Ante la pérdida de fe en las utopías (un signo de nuestra posmodernidad) se considera excusable crear y creer en todo tipo de mentiras y distopías, a cual más nociva y siniestra.
El pasado peor se actualiza y se nos hace presente sin apenas cambios (solo de maquillaje) y nos consolamos afirmando, sin demasiada convicción, que la Historia no se repite, hasta que se repite. Los desastres siempre están a punto de ocurrir, y de hecho solo un poco después ocurren, para sorpresa de muchos. Pasó con la pandemia o con la estafa financiera de 2008, que tanto nos recordó en su origen y resultados al crack financiero de los años 30.
Nos movemos irresponsablemente en el filo de la navaja, de la Historia aprendemos poco y seguimos tropezando en las mismas piedras de siempre, pero ahora con más riesgo y peligro, con mayor capacidad de destrucción.
En uno de los capítulos de una serie que recomiendo («Momentos decisivos: la guerra fría y la bomba») titulado «juegos de guerra», se nos informa sobre los malabarismos irresponsables de una institucionalidad demente en un tiempo pretérito no demasiado lejano, también presidido, como el nuestro, por la guerra fría, la paranoia, la mentira, y las intoxicaciones.

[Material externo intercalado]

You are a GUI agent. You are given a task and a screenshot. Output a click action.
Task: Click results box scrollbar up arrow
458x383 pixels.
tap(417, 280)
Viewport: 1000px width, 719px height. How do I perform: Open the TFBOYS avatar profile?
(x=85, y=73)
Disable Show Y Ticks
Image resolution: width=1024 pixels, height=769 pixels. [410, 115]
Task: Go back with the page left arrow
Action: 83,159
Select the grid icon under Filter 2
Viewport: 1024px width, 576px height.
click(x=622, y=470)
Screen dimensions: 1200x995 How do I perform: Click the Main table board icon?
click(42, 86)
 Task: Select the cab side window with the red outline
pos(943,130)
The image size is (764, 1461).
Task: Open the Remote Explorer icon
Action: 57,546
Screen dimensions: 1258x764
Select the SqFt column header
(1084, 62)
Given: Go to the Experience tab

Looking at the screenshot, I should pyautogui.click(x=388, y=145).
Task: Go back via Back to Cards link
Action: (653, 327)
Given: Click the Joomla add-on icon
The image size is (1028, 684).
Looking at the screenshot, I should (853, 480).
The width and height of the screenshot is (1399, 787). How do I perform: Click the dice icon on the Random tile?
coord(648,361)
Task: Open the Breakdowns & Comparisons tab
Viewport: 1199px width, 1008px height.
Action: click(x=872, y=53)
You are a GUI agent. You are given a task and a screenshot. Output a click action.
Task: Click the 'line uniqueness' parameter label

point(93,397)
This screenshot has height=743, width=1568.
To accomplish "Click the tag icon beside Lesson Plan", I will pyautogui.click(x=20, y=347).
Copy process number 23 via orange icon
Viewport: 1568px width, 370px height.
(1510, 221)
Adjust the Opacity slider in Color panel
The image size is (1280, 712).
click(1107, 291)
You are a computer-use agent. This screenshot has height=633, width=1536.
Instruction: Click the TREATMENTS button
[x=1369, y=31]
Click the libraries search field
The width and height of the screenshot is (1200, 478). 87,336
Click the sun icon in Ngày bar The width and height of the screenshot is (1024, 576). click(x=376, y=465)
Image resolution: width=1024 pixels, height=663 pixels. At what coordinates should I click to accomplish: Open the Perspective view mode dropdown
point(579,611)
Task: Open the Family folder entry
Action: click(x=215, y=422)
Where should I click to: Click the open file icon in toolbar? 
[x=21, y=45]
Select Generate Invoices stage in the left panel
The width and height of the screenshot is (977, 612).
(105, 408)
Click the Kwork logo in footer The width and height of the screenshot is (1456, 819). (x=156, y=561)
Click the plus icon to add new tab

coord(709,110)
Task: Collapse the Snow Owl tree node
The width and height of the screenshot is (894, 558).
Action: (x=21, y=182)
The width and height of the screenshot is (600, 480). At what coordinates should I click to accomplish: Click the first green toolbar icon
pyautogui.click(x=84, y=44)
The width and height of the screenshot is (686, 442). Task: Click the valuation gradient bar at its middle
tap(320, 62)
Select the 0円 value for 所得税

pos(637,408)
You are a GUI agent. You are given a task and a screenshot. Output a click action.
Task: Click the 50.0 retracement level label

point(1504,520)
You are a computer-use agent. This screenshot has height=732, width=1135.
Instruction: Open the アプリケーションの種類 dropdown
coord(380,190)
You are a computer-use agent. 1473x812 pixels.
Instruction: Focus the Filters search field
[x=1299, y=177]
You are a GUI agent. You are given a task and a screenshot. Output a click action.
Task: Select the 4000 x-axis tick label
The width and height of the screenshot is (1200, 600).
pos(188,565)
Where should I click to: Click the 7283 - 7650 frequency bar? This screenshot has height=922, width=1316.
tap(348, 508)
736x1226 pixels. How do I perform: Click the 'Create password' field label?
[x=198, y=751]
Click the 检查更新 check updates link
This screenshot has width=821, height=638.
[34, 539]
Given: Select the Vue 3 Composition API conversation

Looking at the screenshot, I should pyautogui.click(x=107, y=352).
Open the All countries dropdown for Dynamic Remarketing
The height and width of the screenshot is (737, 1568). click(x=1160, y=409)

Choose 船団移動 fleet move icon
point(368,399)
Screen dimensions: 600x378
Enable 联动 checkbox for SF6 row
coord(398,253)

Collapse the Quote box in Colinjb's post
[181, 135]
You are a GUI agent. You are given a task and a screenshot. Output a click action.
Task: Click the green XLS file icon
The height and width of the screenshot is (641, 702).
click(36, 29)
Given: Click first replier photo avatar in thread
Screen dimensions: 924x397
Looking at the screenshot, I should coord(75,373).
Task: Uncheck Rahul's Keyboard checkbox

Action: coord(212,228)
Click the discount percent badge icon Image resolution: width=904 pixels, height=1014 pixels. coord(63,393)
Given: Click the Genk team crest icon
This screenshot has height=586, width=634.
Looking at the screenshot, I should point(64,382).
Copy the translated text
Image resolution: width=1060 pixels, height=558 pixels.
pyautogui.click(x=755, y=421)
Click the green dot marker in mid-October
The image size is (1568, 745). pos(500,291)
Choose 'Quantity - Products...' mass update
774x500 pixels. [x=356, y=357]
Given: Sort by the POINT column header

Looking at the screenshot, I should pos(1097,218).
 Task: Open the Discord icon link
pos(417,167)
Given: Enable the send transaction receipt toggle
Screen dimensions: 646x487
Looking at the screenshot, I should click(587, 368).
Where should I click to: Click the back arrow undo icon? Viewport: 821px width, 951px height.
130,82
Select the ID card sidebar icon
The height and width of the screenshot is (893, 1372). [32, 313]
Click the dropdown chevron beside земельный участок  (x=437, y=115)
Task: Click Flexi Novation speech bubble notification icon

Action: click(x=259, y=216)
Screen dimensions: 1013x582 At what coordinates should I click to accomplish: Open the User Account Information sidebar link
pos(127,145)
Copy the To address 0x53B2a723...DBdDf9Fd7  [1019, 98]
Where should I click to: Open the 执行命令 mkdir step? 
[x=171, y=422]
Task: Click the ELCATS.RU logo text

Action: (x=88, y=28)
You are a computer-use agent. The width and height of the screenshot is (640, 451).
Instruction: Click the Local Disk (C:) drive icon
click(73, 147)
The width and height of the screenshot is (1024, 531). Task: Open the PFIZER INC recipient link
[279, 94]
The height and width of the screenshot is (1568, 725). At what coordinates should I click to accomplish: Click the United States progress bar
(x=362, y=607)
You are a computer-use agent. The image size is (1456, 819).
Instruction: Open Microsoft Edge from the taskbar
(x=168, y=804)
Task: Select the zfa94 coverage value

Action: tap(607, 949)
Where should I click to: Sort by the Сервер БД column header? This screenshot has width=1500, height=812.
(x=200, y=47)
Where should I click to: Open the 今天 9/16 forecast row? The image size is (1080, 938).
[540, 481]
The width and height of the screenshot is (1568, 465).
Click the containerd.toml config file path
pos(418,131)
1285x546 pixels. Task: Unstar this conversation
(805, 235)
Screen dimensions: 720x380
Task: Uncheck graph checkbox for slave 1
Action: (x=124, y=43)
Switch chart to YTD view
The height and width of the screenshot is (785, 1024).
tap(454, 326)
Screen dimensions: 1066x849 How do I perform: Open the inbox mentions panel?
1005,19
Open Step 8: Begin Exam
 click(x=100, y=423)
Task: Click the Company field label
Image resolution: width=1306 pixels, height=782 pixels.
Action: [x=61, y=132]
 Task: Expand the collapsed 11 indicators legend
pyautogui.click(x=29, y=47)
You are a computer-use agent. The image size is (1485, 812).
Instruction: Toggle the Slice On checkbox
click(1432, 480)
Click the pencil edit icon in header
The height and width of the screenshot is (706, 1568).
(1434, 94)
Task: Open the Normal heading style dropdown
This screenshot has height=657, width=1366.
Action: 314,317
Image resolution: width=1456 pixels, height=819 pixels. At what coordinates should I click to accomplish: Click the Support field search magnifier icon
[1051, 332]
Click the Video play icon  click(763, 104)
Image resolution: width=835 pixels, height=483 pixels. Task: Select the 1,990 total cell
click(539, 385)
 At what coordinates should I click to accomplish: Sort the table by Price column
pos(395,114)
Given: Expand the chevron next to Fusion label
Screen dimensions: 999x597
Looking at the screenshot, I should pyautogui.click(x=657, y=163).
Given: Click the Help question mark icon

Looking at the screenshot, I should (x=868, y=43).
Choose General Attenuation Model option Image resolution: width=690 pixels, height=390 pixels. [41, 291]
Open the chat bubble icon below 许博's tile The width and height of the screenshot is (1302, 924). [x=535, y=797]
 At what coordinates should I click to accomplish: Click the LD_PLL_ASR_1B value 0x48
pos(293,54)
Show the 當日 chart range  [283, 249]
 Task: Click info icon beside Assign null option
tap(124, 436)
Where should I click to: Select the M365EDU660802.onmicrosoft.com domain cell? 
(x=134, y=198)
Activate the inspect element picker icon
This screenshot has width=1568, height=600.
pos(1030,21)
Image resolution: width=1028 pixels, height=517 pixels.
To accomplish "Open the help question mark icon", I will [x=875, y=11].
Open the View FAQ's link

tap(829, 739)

Y si el capítulo 7 de esta serie se titula «Juegos de guerra», otro se titula «El fin de la Historia», aquello de Fukuyama. Y así vemos que entre otros efectos del «Fin de la Historia”, algunas ex repúblicas soviéticas, bien sea para el sostén de su población empobrecida por la corrupción y el capitalismo de los oligarcas, bien sea para el enriquecimiento de unos pocos bien situados, pusieron algunos elementos fundamentales de las armas atómicas, como el uranio enriquecido, a la venta, aprendiendo rápido de los “occidentales” (neoliberales) y participando así en el juego global del mercado con un producto ciertamente poco convencional.
Así como la bomba atómica y sus desastres ya nos eran conocidos desde la realidad cruenta de Hiroshima y Nagasaki, y también por las distopías recreadas en la ficción de las pantallas («El día después» por ejemplo, película de 1983, del director Nicholas Meyer, película que según dicen hizo recapacitar al mismísimo Ronald Reagan), pasando por sus variantes con los posteriores accidentes ocurridos en centrales nucleares, como la de Chernobyl (que también tiene sus propias películas), la ciberguerra ofrece hoy un instrumento más novedoso que abre todo un abanico de posibilidades siniestras.
Sobre estas nuevas amenazas es oportuno ver la película «Dejar el mundo atrás», del año 2023 y del director Sam Esmail.
Ante este estado de cosas en el que sobresalen la irresponsabilidad de algunos gobernantes, la demagogia barata de algunos políticos que sin embargo triunfan en las urnas, y el abandono de las líneas de acción que nos podrían salvar la vida y el futuro ¿no sería bueno volver a creer en algunas utopías benéficas y en algunos idealismos optimistas?